ChiffresechosIls font leur grand retour. Déjà, en 2008, avec la première crise économique, les emplois aidés étaient « brandis comme un remède miracle pour atténuer l’impact de la crise sur l’emploi ». Quatre ans plus tard, rien n’a changé. La crise est toujours là et les politiques ressortent les mêmes recettes. Le ministre du Travail, Xavier Bertrand, a ainsi transmis une circulaire aux différents services des régions et départements pour accélérer le rythme des contrats aidés au premier trimestre. Le but ? Limiter la hausse catastrophique du chômage à quelques mois de la prochaine élection présidentielle. Quant à enrayer durablement la poussée du chômage…

37 500 contrats aidés chaque mois
Pas moins de 225 000 contrats aidés devront être conclus avant le mois de juin. Soit, en moyenne, 37 500 contrats signés chaque mois, explique Les Echos. L’Éducation nationale sera parmi les mieux pourvues avec 50 000 contrats pour le premier semestre, soit 10 000 de plus qu’en 2011. « Pour une durée maximale de six mois », ils devront « favoriser le retour des chômeurs sur le marché de l’emploi », rapporte Les Echos. La circulaire insiste également pour que les entreprises fassent un effort avec 25 000 contrats aidés avant la fin juin.

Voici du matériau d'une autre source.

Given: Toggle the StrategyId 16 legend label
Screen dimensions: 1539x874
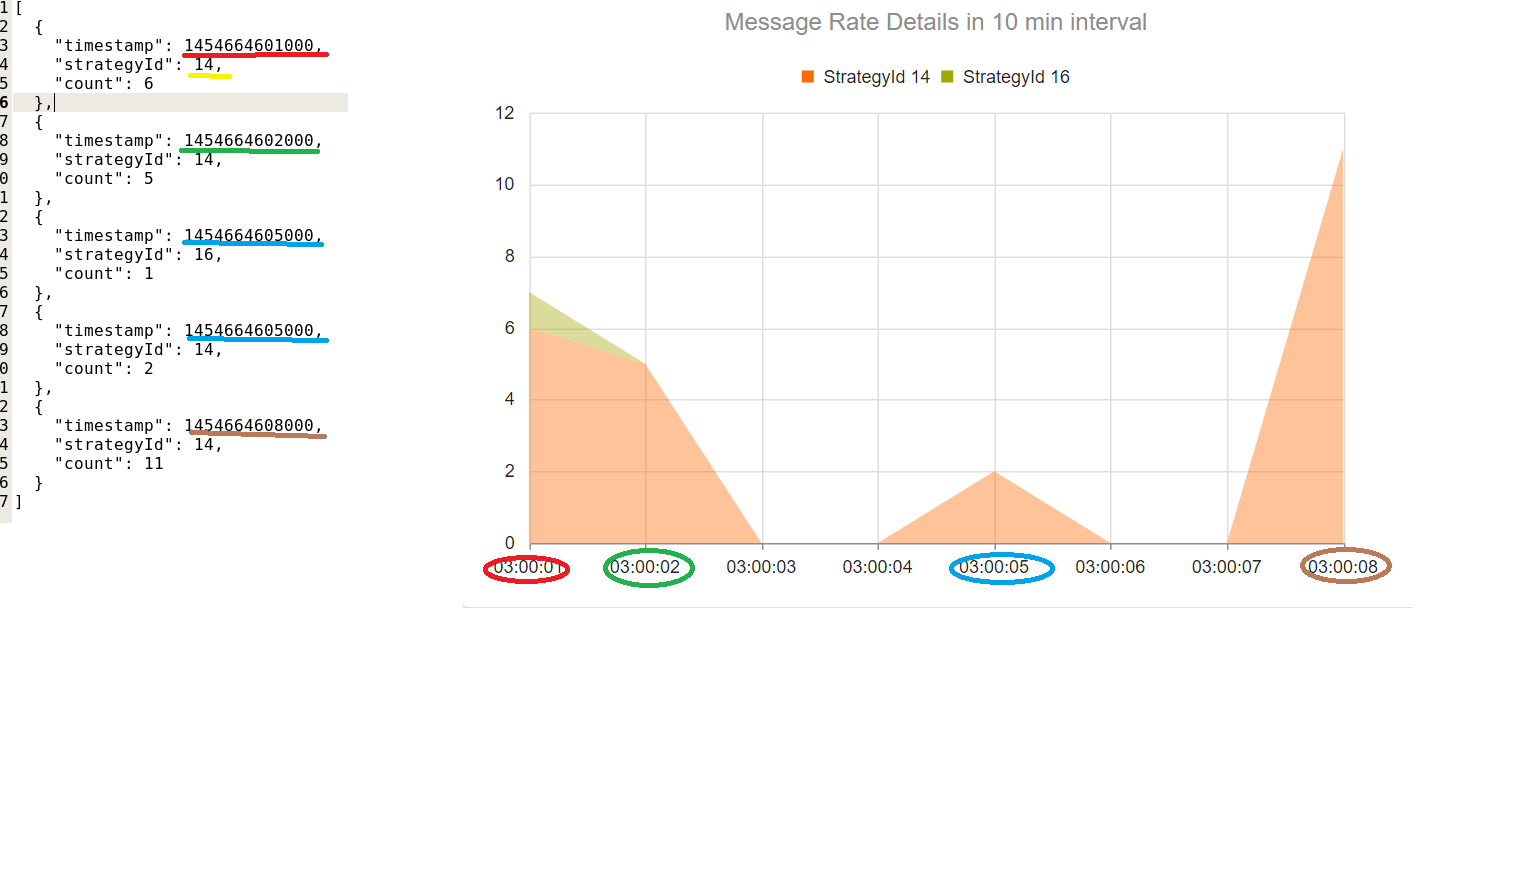Looking at the screenshot, I should 1016,77.
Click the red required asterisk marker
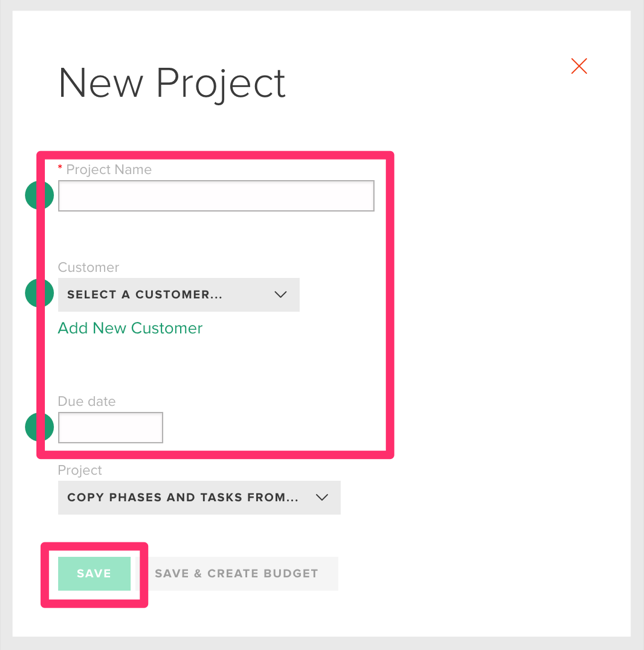This screenshot has width=644, height=650. click(60, 167)
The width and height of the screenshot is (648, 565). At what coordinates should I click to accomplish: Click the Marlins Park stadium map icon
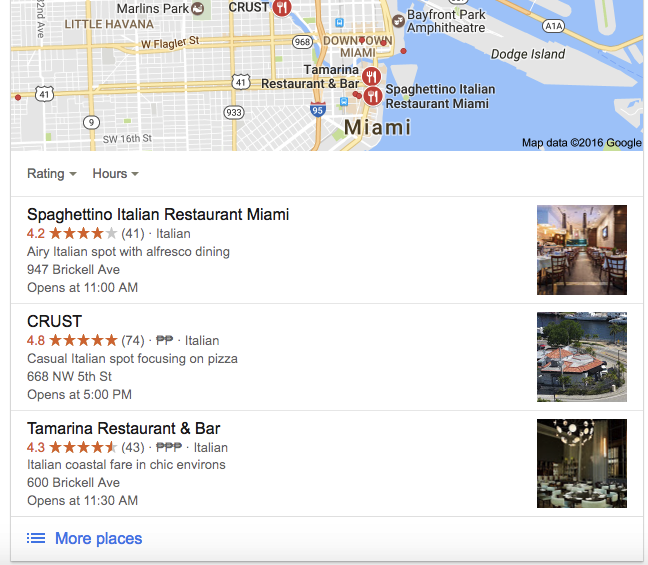click(198, 8)
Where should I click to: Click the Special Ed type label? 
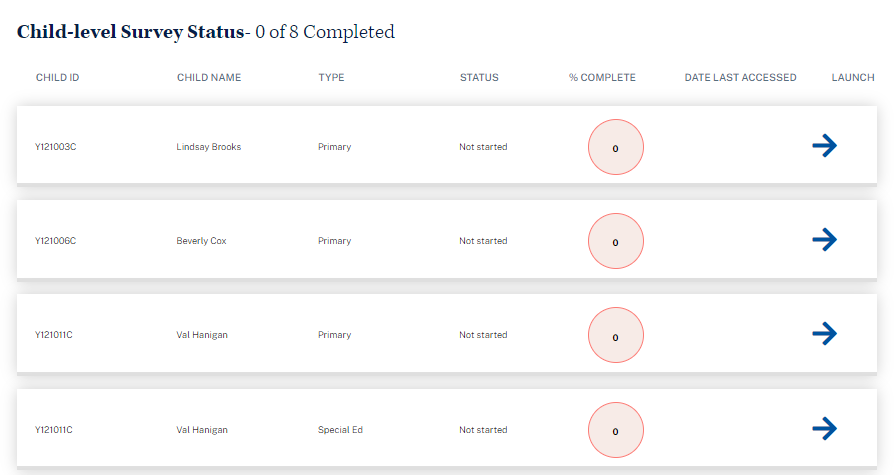[x=340, y=430]
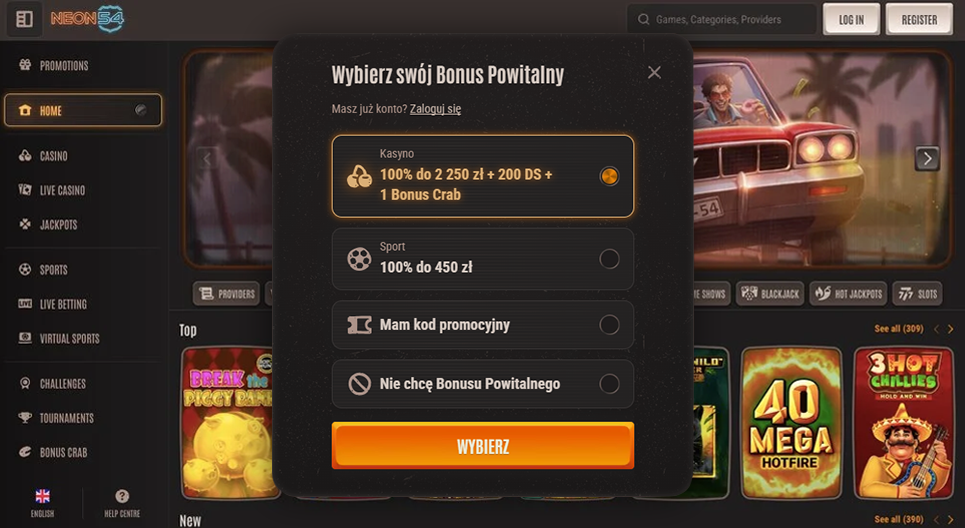Open the Help Centre question icon
This screenshot has width=965, height=528.
(122, 495)
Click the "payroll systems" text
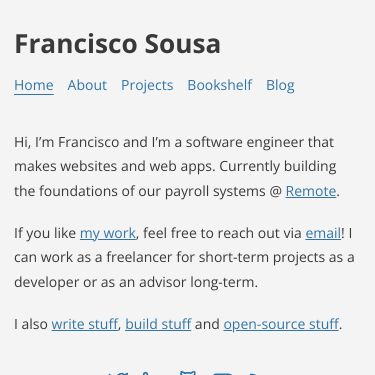 tap(215, 191)
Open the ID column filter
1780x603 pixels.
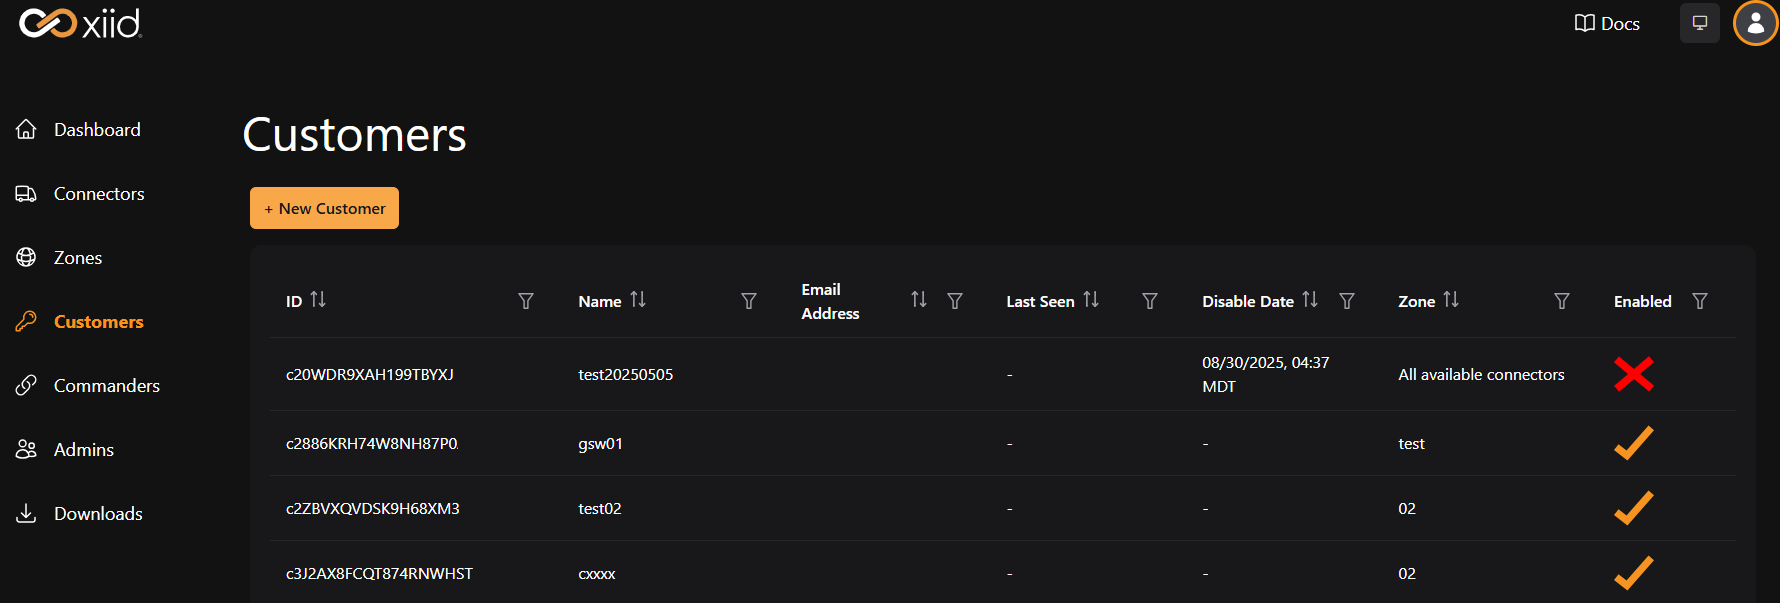click(x=526, y=301)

Quel effet sur le chômage ?
Peut-on se réjouir de cette main tendue vers les demandeurs d’emploi ? Malheureusement non. Le budget des 340 000 contrats aidés, contre 440 000 en 2011, a déjà été voté pour cette année et il n’est pas prévu d’augmenter leur nombre. Seulement, ils seront plus mobilisés sur le premier trimestre 2012. Ils limiteront alors artificiellement les statistiques du chômage. 225 000 contrats doivent ainsi être signés avant le mois de juin, soit 66% des contrats d’accompagnement dans l’emploi.

Sommet sur l’emploi
Alors que le nombre de demandeurs d’emploi frôle les 3 millions, le gouvernement a également annoncé, à grand renfort de communication, le prochain sommet sur l’emploi et les différentes mesures qui y seront débattues, le 18 janvier prochain. Parmi elles, la TVA sociale. Elle vise à réduire le coût du travail en réduisant les cotisations patronales. Le pari étant de rendre les entreprises françaises plus compétitives et donc de relancer la production. De nombreuses voix estiment qu’elle risque surtout de peser sur la consommation des ménages qui financeront cette nouvelle TVA.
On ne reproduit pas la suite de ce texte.